The sorting and packing of our almonds all takes place directly on-site. All employees and family are required to follow strict hygiene rules during this. I personally have completed a certified food handler’s course. Simple steps such as washing your hands and not working when you have a cold contribute greatly to food safety.
Finally, we document every input and activity that occurs in the orchard per the National Organic Program. This is definitely not an enjoyable part of the job; but it is very important and it proves you’re doing the right things. We have the names and contacts for virtually every customer. If any problem were to ever happen, we have a superior ability to trace where the problem came from and who may be affected.
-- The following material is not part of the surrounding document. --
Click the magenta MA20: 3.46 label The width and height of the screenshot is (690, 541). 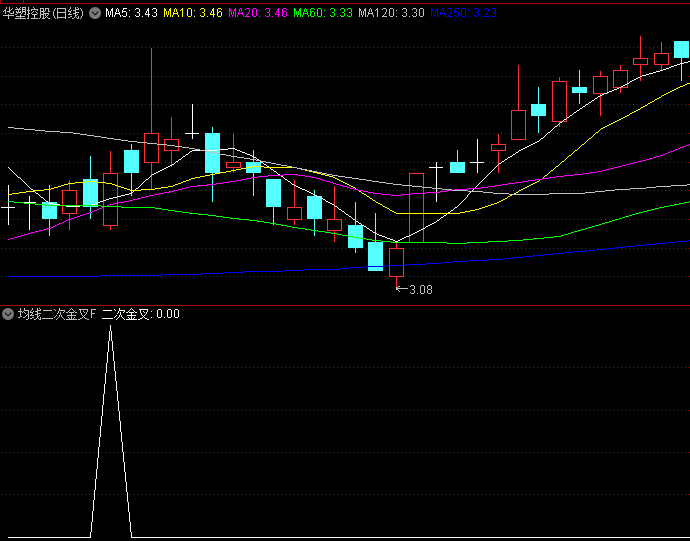tap(258, 14)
Through our GAP (Good Agricultural Practices) checklists we reduce our risks and provide safe products for you. Following GAPs is the proper, responsible thing to do.
Located in the beautiful Capay Valley in central California, Brian and Gretchen Paddock operate a family farm of organic almonds. “We believe in being good stewards of our land and grow our almonds using sustainable practices following organic certification criteria. We do not use any pesticides, herbicides, or synthetically made fertilizers.”
A one-ounce, 160-calorie serving of raw almonds, about a handful, is an excellent source of vitamin E and magnesium and an excellent source of fiber. They also offer heart-healthy monounsaturated fat, protein, potassium, calcium, phosphorous and iron. They also offer raw almond butter and naturally smoked organic almonds, a healthy alternative to unhealthy snacks.